Leaving out all pictures, transcribe exactly the lines between the line with "Click the Search field in the header" and the last line of the records below, both included.

'''

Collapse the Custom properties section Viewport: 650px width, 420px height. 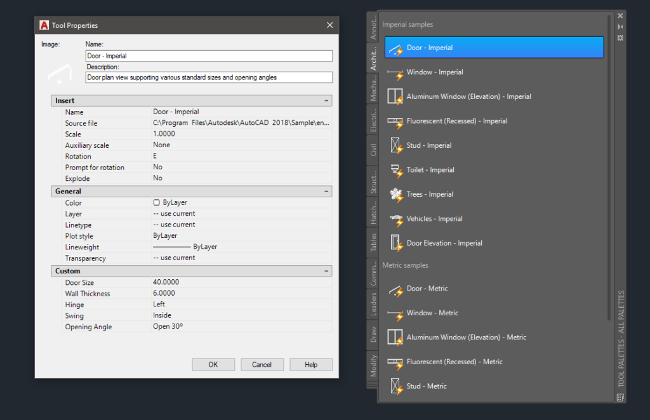pyautogui.click(x=326, y=272)
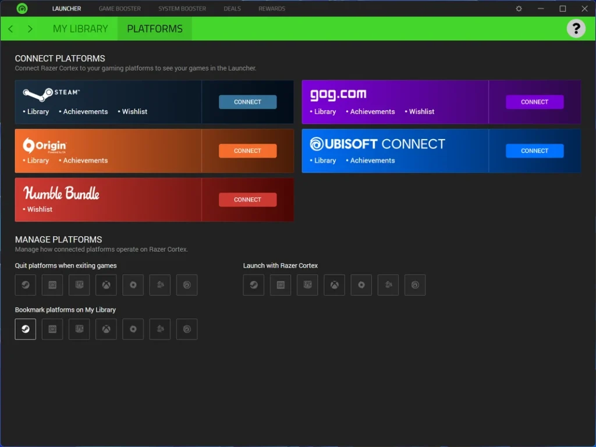Enable Epic Games under Launch with Razer Cortex
This screenshot has width=596, height=447.
pos(281,285)
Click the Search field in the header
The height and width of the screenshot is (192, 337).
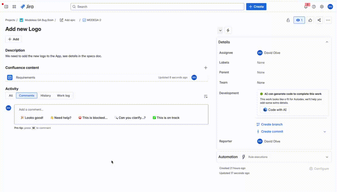click(158, 6)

'''

▶ ANSWER SECTION
Click the Search field in the header
The height and width of the screenshot is (192, 337).
click(158, 6)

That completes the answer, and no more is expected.